Depending on your team's strengths and interests, you may emphasize different aspects of this project. For example:
-
if you are more interested in the problem of harvesting data from the web (such as images, text, or social relationships) then you might want to emphasize step 2 and use a simpler algorithm in steps 3-4 to show that the data you've harvested is interesting.
-
if you are more interested in the mathematical foundations of an algorithm, you could start with an algorithm and emphasize step 4, working carefully through the mathematics. Some of the algorithms worth investigating are:
- Logistic regression. This is an important foundational algorithm for machine learning.
- Decision Trees. Decision trees, especially "boosted" trees, are widely used in practical applications.
- Neural Networks. Neural networks are where many of the most spectacular advances have taken place. The most accessible place to start might be with Convolutional Networks for image classification.
- Word Vectors. These are techniques for working with Natural Language; the foundational algorithm is called word2vec.

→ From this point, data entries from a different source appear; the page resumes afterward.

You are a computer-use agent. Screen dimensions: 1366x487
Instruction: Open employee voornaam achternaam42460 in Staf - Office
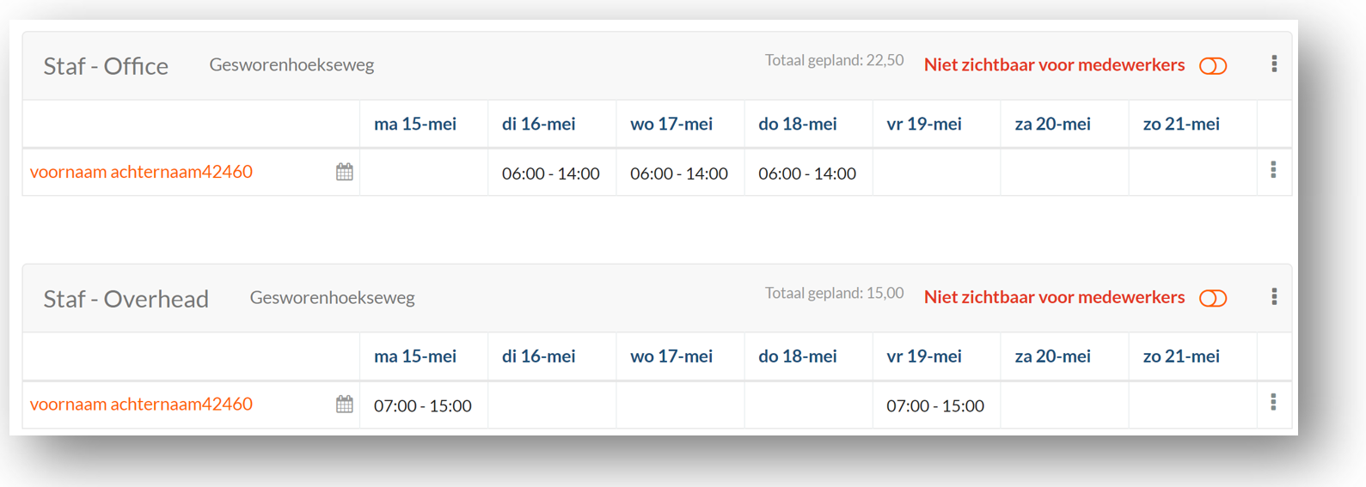pos(141,172)
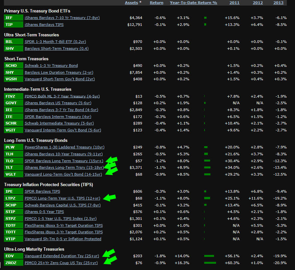This screenshot has height=270, width=295.
Task: Select the ZROZ ticker symbol badge
Action: click(x=13, y=263)
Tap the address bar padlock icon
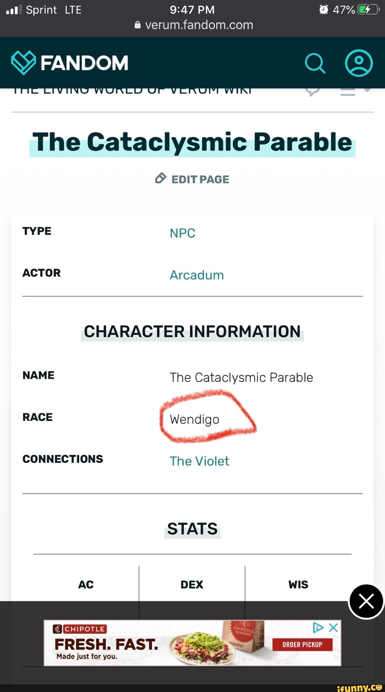This screenshot has height=692, width=385. (138, 25)
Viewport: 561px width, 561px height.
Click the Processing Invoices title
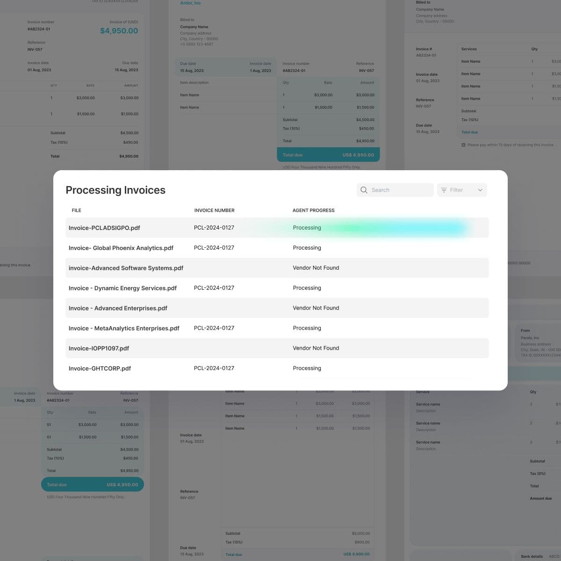[115, 190]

- Linear Methods. Support vector machines and other linear classifiers are "classic" machine learning methods that have a lot of interesting associated mathematics.
- Spectral Methods. These are techniques for studying graphs
Fundamentally, machine learning involve minimizing the value of a "loss function" by adjusting parameters. The most common approach to this is gradient descent. Another approach to optimization is via Monte Carlo methods. You could focus your project on optimization.

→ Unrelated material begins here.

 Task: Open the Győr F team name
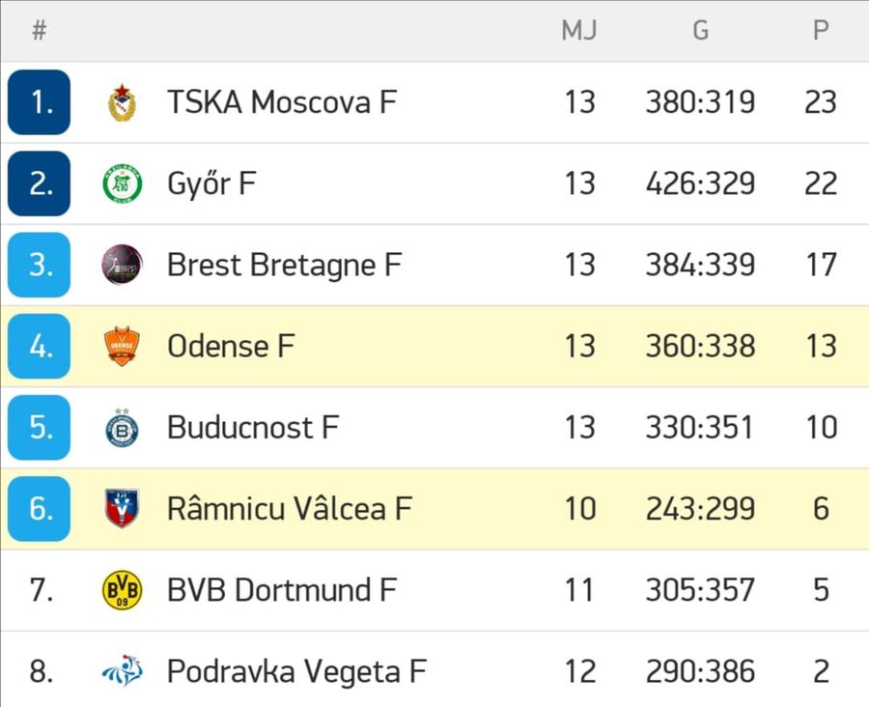click(x=211, y=184)
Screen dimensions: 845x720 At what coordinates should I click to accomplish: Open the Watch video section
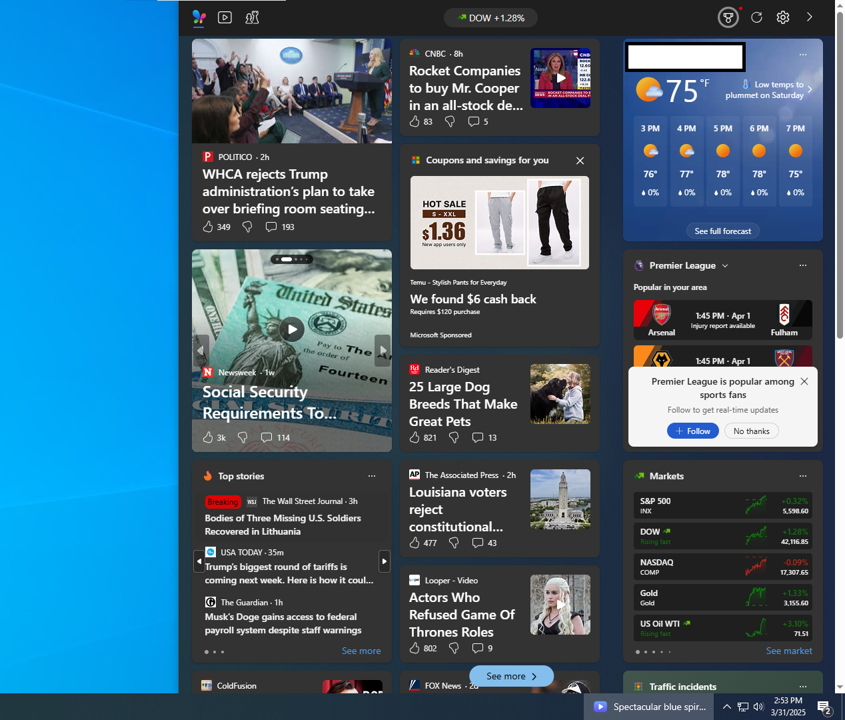point(225,17)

- if you are more interested in implementation, you could focus your efforts on step 5 by developing a custom implementation of an algorithm.

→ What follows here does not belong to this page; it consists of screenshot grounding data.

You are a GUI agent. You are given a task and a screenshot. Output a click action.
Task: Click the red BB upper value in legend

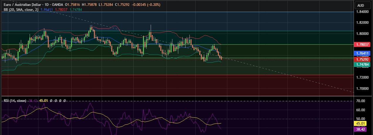pos(61,10)
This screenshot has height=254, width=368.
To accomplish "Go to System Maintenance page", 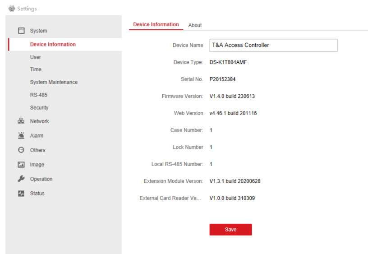I will pyautogui.click(x=54, y=82).
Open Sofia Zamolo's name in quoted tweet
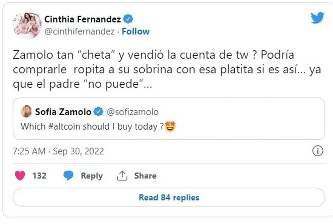Screen dimensions: 333x224 click(x=63, y=112)
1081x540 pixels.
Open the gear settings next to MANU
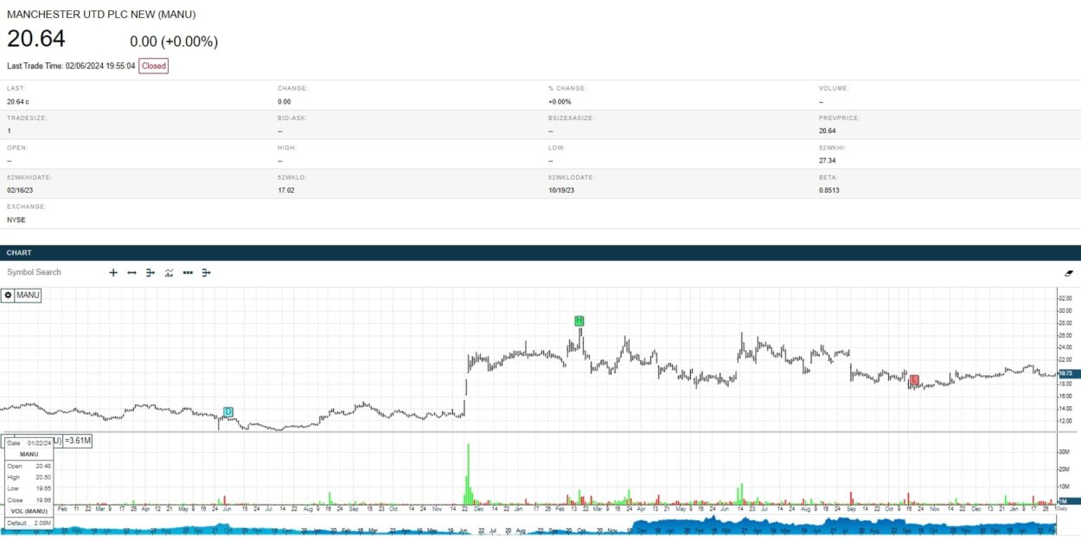coord(8,295)
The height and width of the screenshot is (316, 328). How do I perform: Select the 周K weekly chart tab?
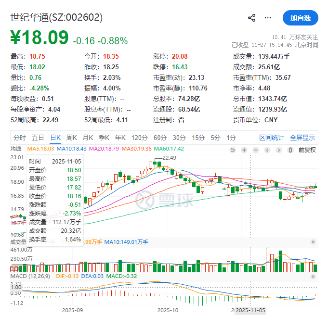(72, 138)
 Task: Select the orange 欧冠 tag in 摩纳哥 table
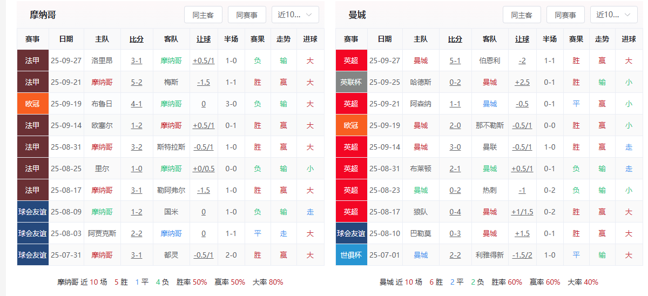point(32,104)
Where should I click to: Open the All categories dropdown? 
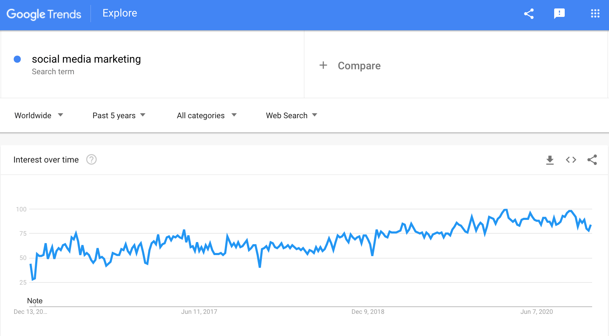click(207, 115)
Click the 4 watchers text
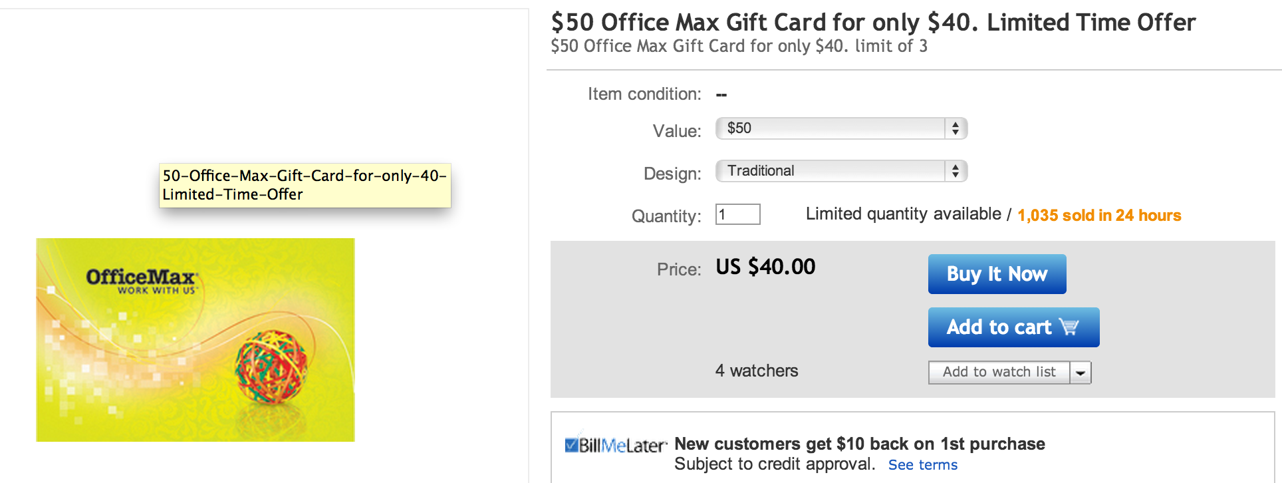1282x483 pixels. click(x=757, y=371)
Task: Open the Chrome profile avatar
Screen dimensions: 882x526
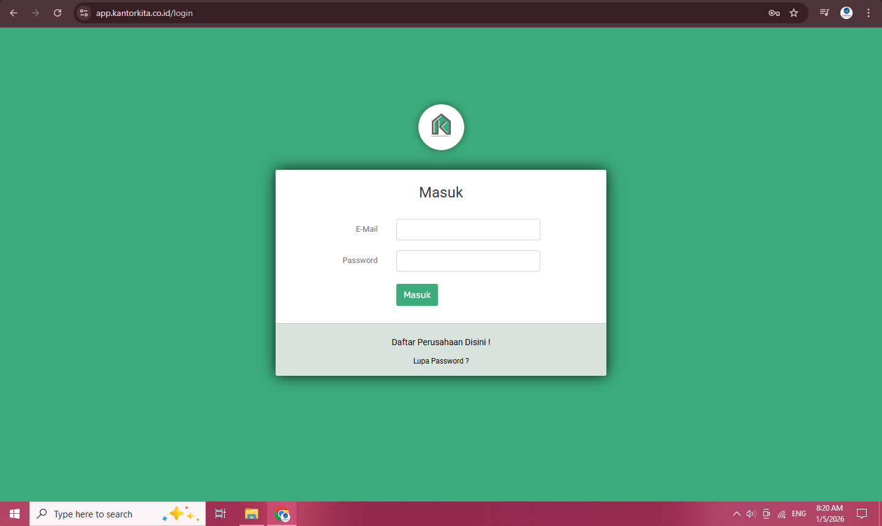Action: pos(846,13)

I expect that the final project will be presented as a git repository with associated gh-pages documentation for the reports, but we can discuss alternatives to this.
I expect regular attendance at class meetings.
The course meetings will be devoted to progress reports and the sharing of suggestions between groups. Because we are trying to learn a huge subject in a short time, and because the participants have varying background, we all have something to contribute.
Each team should be prepared to show some element of their project at each meeting, whether to illustrate progress or to raise a question.
The Kaggle site hosts data science competitions with cash (and other) prizes. Many of these competitions are very sophisticated and doing well in them requires expertise and also specialized technique. Nevertheless, the kaggle website is a great source of both datasets and ideas for projects, even if you aren't actually competing.
If you are interested in doing one of these competitions, we can talk.
-
UCI Machine Learning Repository contains about 500 datasets on all sorts of things for use "by the machine learning community."
-
CIFAR are large sets of labelled images. CIFAR-10 has 10 classes (like airplane, automobile, bird,...) and 6000 images per class. CIFAR-100 has 100 classes with 600 images each.
-
80 million tiny images contains 80 million tiny images that have been used in a variety of interesting projects.
-
One can download Wikipedia. Here is a description of how to access wikipedia programmatically.
-
Twitter has an API from which one can extract lots of information.
-
There is a lot of data on sports, for example NFL Savant has free tables listing every play in the season.
-
The National Institutes of Health has a huge archive of data for those with the expertise to read it; see The Cancer Genome Atlas for example.
-
The Network Repository has a wide range of graphs/networks to study.
The following books are standard references. A project can be built on just one chapter (or section of a chapter!) of these books.
-
The Elements of Statistical Learning by Hastie, Tibshirani, and Friedman.
-
Pattern Recognition and Machine Learning by Christopher Bishop.
-
Probabilistic Graphical Models by Koller and Friedman.
It's also worth knowing that one can access the entire O'Reilly Library through the UConn Library.